How do you understand the UK’s increasingly authoritarian response to the movement – charging Palestine protesters with terrorism offences, sending police to raid their homes, detaining critical journalists, and so on? Isn’t your direct-action strategy vulnerable to this kind of repression?
When we founded Palestine Action, we were under no illusions about the likely response from the state. Now that we have started to make real gains, we’ve seen the extent to which the British government is imbricated with the Zionist regime – and willing to crack down on its own citizens to protect a foreign weapons manufacturer. But the crucial thing is to make sure that this assault does not have a demobilizing effect. At moments of heightened repression, the number of people willing to join the movement often increases, and authoritarianism ends up backfiring.
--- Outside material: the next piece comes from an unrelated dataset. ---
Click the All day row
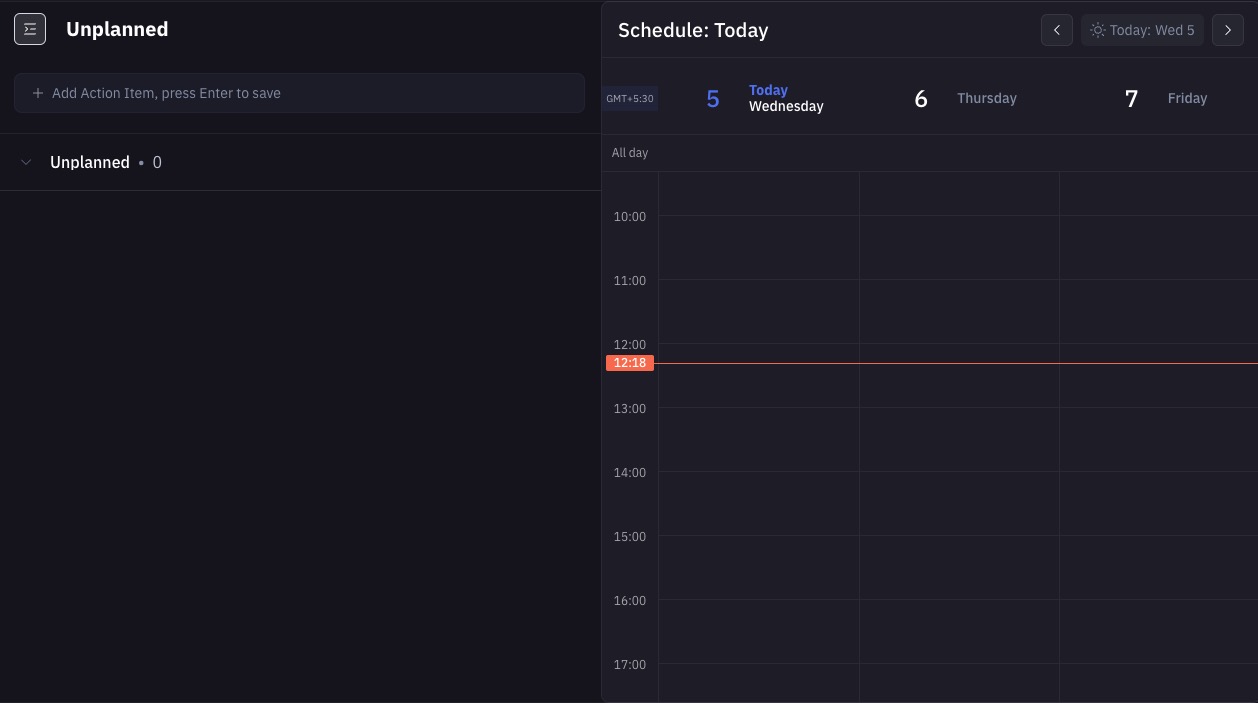The height and width of the screenshot is (703, 1258). (x=630, y=152)
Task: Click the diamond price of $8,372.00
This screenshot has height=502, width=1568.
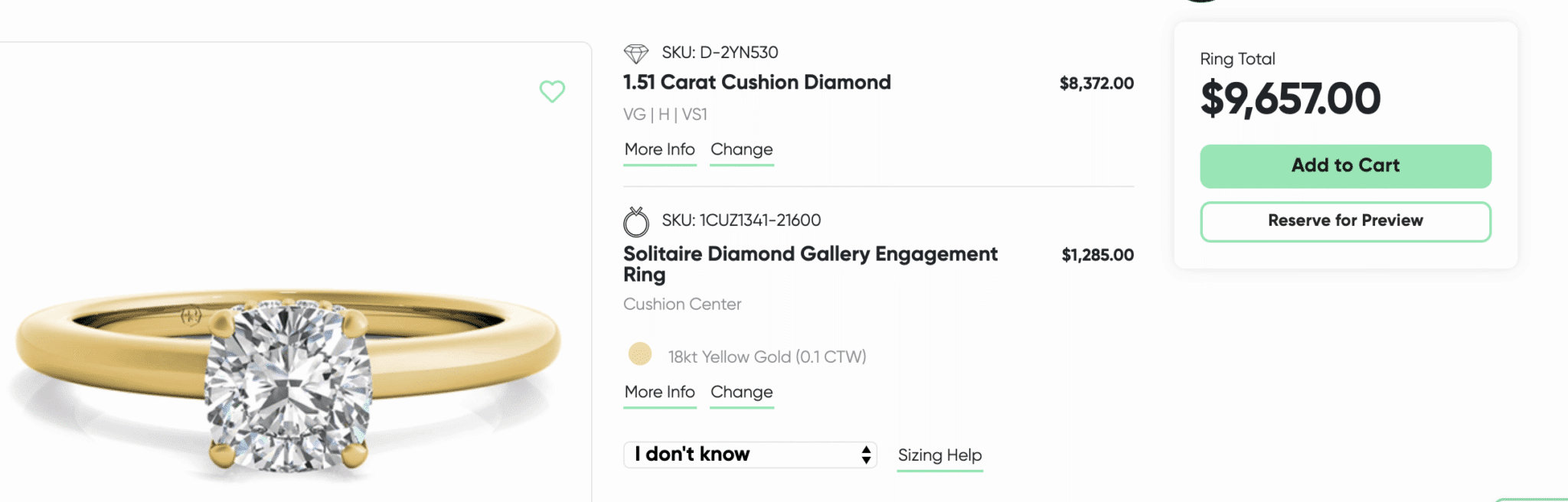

On top of this, there is the question of organizational form. By being security-conscious and working in small groups, we can make it difficult for the authorities to respond to individual actions by targeting the movement as a whole – such that Palestine Action can continue to grow, even in hostile conditions.
What about the prospect of organizing workers in the factories themselves?
We take a very critical stance on this. Elbit have their own intelligence cell which reports on Palestine Action every couple of weeks. Its workers are routinely spying on our activists to minimise disruption. The factories tend to hire former IDF soldiers and others who are embedded in the military apparatus; most of the senior managers are sent over from Israel. As for those on the shopfloor, if they haven’t left their jobs this long into the genocide then frankly there isn’t much hope of winning them over. Elbit has released videos which show its workers describing themselves as ‘civil soldiers’ who are proud to be arming the regime. So the question is, if they consider themselves soldiers, can we consider them potential comrades? This isn’t the same as the dockers and factory workers who struck to deprive Pinochet of arms in the early 1970s. These people aren’t auxiliaries for the military supply chain, they are at its core. Change has to come from the outside.